[Solr Wiki] Update of "CollectionDistribution" by HossMan

Apache Wiki Mon, 13 Feb 2006 23:24:22 -0800

Dear Wiki user,

You have subscribed to a wiki page or wiki category on "Solr Wiki" for change 
notification.


The following page has been changed by HossMan:
http://wiki.apache.org/solr/CollectionDistribution

The comment on the change is:
initial import of PI/CollectionDistribution from CNET's wiki

New page:
= Collection Distribution =

/!\ :TODO: /!\ update script / config paths based on final packaging strategy.

SOLR distribution is similar in concept to database replication.  All 
collection changes come to one master SOLR server. All production queries are 
done against query slaves. Query slaves receive all their collection changes 
indirectly &#151; as new versions of a collection which they pull from the 
master.
These collection downloads are polled for on a cron'd basis.

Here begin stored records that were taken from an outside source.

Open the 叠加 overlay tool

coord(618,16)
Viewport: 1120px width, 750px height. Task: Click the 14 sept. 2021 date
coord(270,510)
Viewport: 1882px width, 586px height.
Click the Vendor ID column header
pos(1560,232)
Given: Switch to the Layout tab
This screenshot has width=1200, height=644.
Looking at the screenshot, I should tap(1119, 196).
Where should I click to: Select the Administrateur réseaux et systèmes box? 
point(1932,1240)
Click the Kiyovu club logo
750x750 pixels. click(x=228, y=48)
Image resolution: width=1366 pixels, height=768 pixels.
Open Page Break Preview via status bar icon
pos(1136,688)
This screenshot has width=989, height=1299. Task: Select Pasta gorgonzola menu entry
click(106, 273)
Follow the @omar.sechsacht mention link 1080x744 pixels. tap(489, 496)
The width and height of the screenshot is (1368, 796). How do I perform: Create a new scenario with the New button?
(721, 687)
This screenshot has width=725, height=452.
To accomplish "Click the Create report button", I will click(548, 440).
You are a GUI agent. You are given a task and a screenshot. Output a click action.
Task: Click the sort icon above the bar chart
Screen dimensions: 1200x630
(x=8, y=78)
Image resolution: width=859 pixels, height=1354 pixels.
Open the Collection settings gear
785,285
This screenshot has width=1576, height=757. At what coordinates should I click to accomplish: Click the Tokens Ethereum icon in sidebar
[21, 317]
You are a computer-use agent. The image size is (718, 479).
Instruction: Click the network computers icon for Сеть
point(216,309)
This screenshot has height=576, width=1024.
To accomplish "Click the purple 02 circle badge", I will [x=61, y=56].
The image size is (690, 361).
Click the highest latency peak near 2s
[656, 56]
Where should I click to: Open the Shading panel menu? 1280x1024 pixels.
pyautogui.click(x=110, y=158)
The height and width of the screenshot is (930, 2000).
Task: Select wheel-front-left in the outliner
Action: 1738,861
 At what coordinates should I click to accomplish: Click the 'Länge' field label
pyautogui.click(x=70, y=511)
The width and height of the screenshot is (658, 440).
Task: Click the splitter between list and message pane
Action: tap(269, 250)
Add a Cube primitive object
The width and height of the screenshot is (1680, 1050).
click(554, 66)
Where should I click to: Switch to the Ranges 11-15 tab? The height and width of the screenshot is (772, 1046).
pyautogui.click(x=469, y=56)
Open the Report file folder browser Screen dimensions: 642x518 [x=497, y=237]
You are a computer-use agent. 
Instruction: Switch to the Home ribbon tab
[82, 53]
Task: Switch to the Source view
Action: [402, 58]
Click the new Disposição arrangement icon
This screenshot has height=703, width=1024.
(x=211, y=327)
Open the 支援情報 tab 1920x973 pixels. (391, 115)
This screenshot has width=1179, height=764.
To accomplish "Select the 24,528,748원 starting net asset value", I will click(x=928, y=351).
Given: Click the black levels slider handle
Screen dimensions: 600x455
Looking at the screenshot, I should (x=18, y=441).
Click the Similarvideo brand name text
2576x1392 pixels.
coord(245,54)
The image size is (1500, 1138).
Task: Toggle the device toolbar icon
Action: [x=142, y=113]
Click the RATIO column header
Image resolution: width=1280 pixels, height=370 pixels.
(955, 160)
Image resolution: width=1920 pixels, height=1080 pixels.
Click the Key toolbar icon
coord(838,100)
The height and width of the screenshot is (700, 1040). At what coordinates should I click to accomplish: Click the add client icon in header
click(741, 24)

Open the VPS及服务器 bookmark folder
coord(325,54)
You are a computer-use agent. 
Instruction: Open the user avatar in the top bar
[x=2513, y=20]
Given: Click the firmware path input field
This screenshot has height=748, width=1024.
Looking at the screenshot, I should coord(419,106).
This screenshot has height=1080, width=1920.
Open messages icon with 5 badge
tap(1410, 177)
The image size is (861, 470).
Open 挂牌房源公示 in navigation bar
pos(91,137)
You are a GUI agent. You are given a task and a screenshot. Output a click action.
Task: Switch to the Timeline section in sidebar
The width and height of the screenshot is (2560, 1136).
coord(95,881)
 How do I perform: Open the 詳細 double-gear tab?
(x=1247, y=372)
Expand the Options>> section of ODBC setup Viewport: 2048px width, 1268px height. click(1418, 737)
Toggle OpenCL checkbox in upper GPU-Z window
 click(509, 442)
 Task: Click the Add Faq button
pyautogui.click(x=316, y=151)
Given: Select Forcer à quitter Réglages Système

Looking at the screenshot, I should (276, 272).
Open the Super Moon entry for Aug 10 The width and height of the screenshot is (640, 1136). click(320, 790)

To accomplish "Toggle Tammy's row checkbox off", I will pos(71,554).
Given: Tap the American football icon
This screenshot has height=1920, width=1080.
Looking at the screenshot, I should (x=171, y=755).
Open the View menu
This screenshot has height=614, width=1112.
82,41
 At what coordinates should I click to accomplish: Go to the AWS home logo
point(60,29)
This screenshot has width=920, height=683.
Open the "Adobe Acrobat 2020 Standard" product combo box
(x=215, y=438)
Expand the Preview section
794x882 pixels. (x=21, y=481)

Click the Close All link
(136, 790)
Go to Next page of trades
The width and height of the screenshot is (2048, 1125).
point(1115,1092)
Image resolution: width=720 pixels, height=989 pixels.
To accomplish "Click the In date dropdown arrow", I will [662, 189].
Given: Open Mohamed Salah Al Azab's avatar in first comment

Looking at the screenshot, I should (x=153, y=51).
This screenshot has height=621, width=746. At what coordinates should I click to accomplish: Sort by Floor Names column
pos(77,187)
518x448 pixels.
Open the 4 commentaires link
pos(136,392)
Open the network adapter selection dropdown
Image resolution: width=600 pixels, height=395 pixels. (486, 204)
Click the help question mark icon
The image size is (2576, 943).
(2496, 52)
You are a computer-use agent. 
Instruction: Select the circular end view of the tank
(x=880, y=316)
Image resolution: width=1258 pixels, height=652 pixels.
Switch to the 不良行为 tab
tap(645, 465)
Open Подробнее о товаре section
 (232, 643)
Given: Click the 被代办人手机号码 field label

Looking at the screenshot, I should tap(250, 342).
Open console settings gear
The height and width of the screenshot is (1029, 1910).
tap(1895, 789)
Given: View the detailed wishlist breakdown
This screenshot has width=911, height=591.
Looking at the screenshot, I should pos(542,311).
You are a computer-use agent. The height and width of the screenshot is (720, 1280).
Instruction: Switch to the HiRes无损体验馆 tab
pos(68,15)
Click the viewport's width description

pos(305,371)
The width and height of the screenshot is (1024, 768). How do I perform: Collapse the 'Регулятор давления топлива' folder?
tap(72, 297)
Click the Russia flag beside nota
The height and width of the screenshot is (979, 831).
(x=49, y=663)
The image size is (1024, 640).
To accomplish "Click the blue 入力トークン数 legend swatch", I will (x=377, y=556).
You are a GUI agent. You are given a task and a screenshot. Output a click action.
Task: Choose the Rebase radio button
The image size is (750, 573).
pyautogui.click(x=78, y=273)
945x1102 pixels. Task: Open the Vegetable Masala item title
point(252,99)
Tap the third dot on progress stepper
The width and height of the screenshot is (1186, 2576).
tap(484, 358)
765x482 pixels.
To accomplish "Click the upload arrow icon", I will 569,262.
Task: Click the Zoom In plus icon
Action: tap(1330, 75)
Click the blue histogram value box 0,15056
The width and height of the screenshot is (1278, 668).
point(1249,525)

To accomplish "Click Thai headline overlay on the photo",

A collection is a directory of many files.  Collections are distributed to the 
slaves as snapshots of these files.  Each snapshot is made up of hard links to 
the files so copying of the actual files is not necessary.  Lucene only 
''significantly'' rewrites files following an optimization command.  Generally, 
a file once written, will change very little if at all.  This makes the 
underlying transport of rsynch very useful.  Files that have already been 
transfered and have not changed do not need to be re-transferred with the new 
edition of a collection.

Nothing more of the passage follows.